Il reunion tour Live ’25 degli Oasis è approdato in Canada e la speranza dei fan era in qualche sorpresa a livello di setlist. Dalle residency britanniche e irlandesi a partire dal concerto inaugurale al Principality Stadium di Cardiff, la band ha suonato i medesimi brani nello stesso ordine. Una scaletta di 23 canzoni, concentrata soprattutto sui classici degli anni ’90 di Liam e Noel Gallagher, che ha escluso pezzi come Lyla, Columbia, The Importance Of Being Idle e Stop Crying Your Heart Out.
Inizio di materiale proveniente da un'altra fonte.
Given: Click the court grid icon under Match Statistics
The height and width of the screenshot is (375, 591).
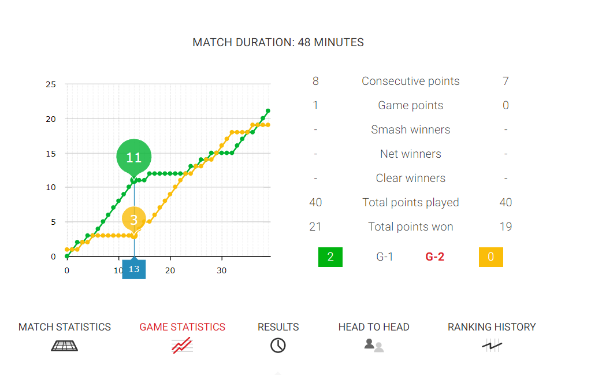Looking at the screenshot, I should [64, 346].
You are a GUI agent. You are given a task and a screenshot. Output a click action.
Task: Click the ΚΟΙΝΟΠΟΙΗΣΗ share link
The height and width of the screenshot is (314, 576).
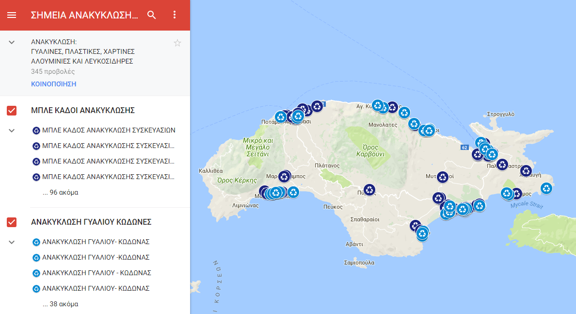[53, 84]
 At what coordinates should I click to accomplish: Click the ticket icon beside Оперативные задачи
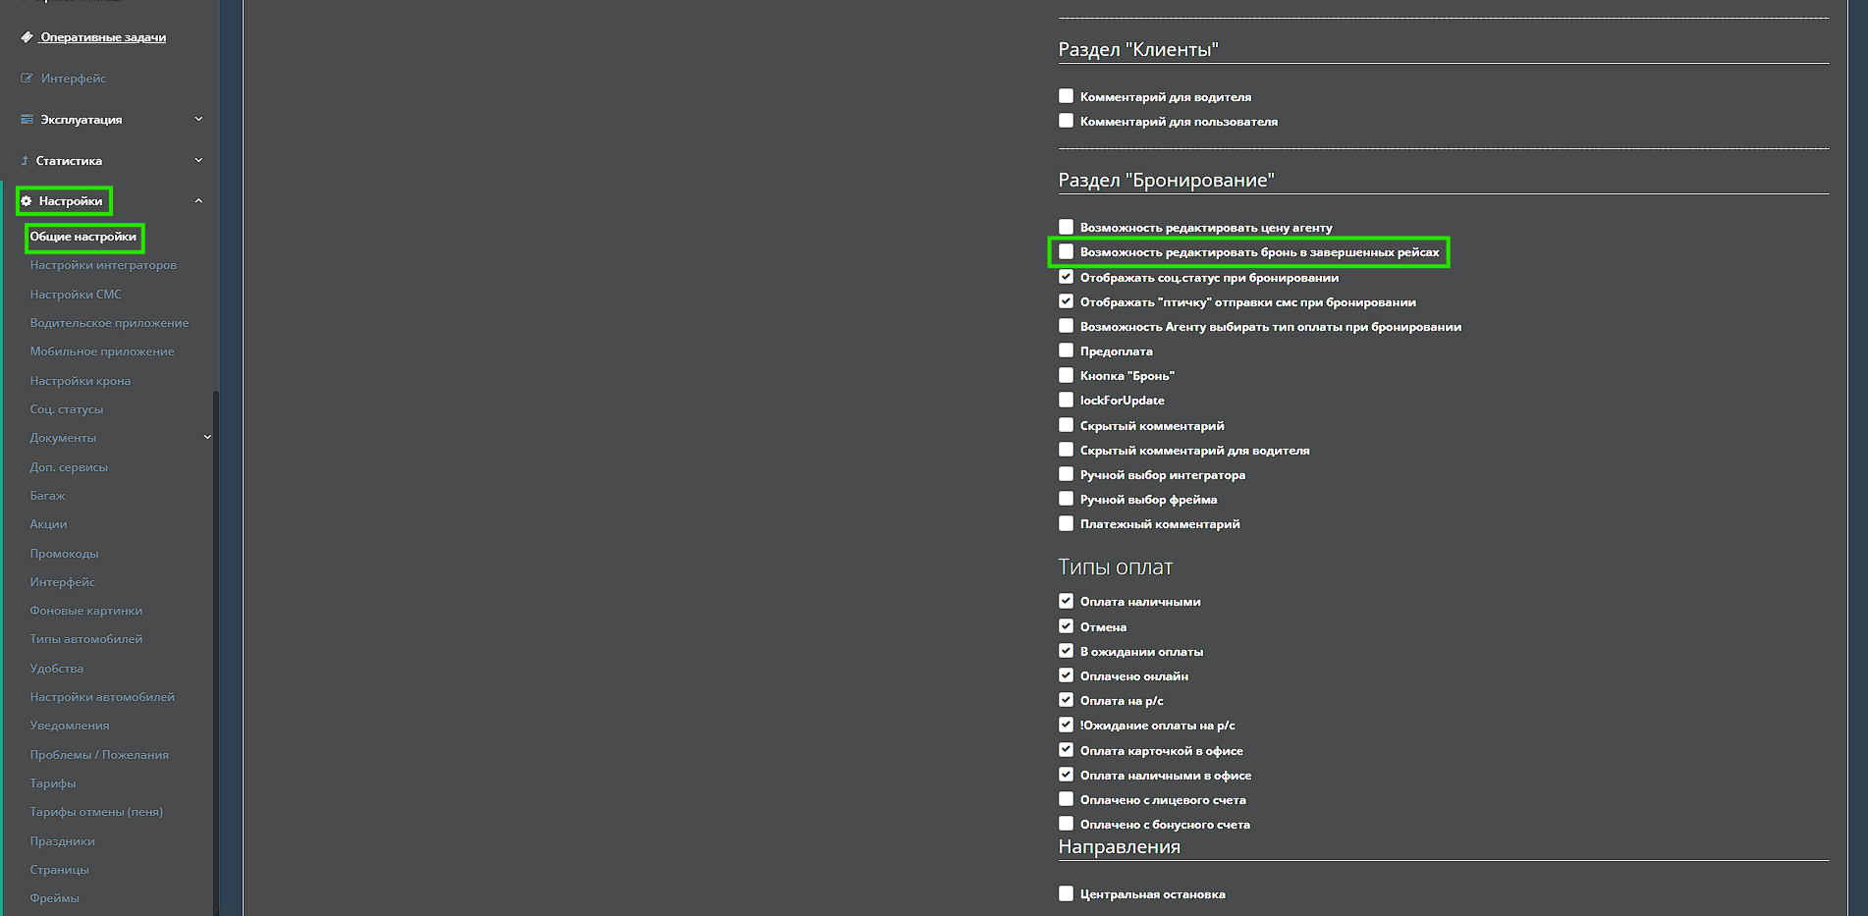[x=27, y=37]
Nonostante le voci su possibili cambiamenti per la tappa nordamericana, il primo show canadese a Toronto ha confermato la stessa sequenza. Matt Morgan, amico di Noel Gallagher, ha raccontato nel suo podcast di avergli parlato della questione, ricevendo questa risposta, riportata dal Mirror: “Mi piace così. So dove sono. Li suoniamo e basta”. Morgan ha aggiunto che il chitarrista gli è parso felice e pienamente immerso nell’esibizione, senza dare l’impressione di affrontare i brani meccanicamente.
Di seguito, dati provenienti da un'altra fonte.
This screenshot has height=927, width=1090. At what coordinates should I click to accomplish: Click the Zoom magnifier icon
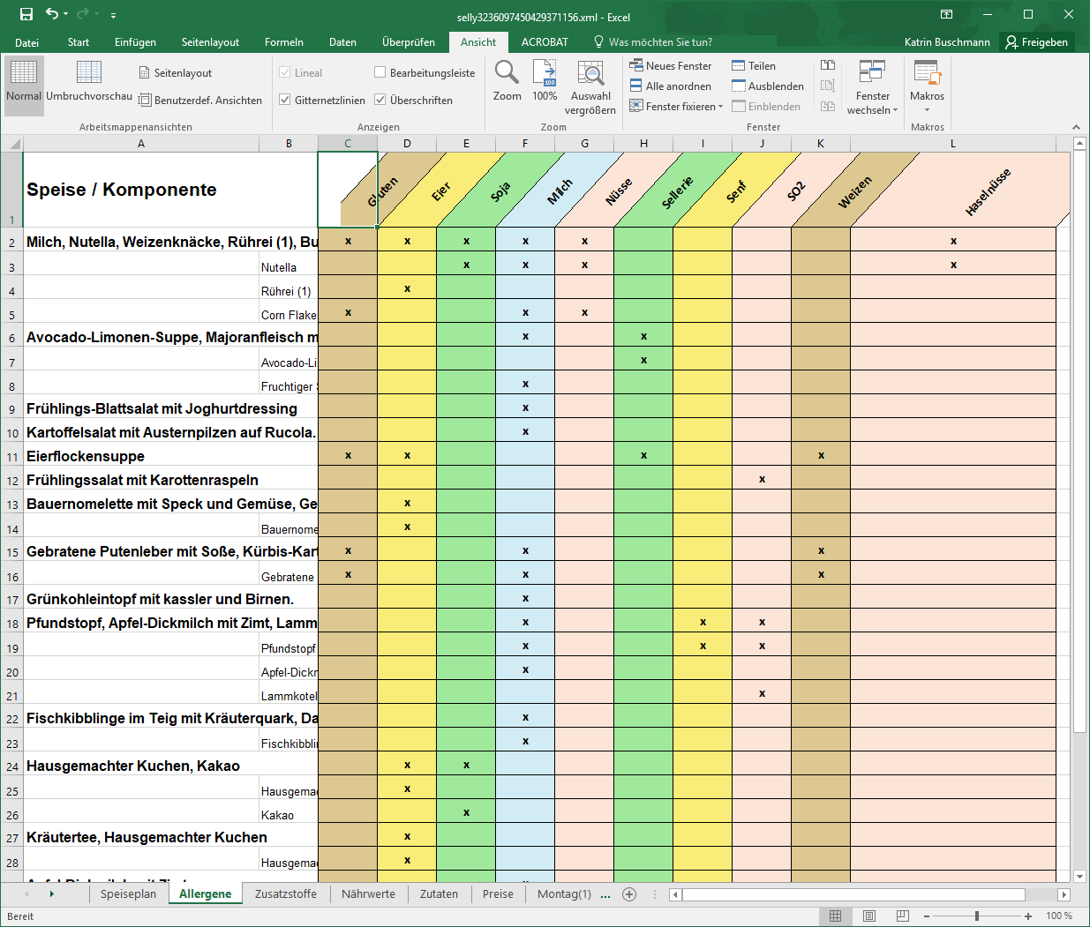[507, 81]
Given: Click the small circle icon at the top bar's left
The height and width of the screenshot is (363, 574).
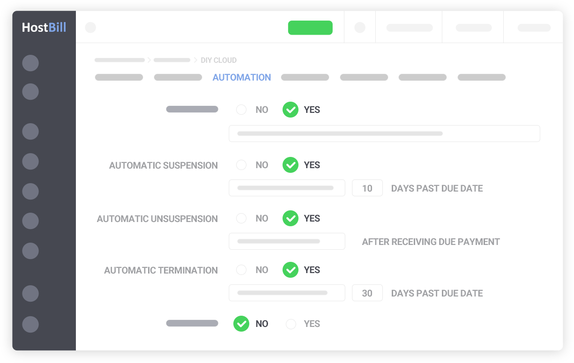Looking at the screenshot, I should click(x=90, y=28).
Oasis continueranno il tour in Nord America con date a Chicago, East Rutherford, Pasadena e Città del Messico, per poi spostarsi in Sud America, Australia, Corea del Sud e Giappone. Il ritorno nel Regno Unito è previsto per due show a Wembley Stadium.
Nel frattempo, la band sta condividendo versioni live di un brano da ogni città: Slide Away (Cardiff), Cigarettes & Alcohol (Manchester), Little By Little (Londra) e Bring It On Down (Edimburgo), streaming a cui si sono aggiunti anche estratti video a partire da Wonderwall a Dublino.
Intanto la casa in Cornovaglia dove il gruppo registrò l’album d’esordio Definitely Maybe del 1994 è stata messa in vendita per 1,95 milioni di sterline. E in un’altra intervista Noel ha raccontato di aver riscoperto quanto sia “divertente” condividere di nuovo il palco con il fratello, definendo l’esperienza della reunion “grandiosa”.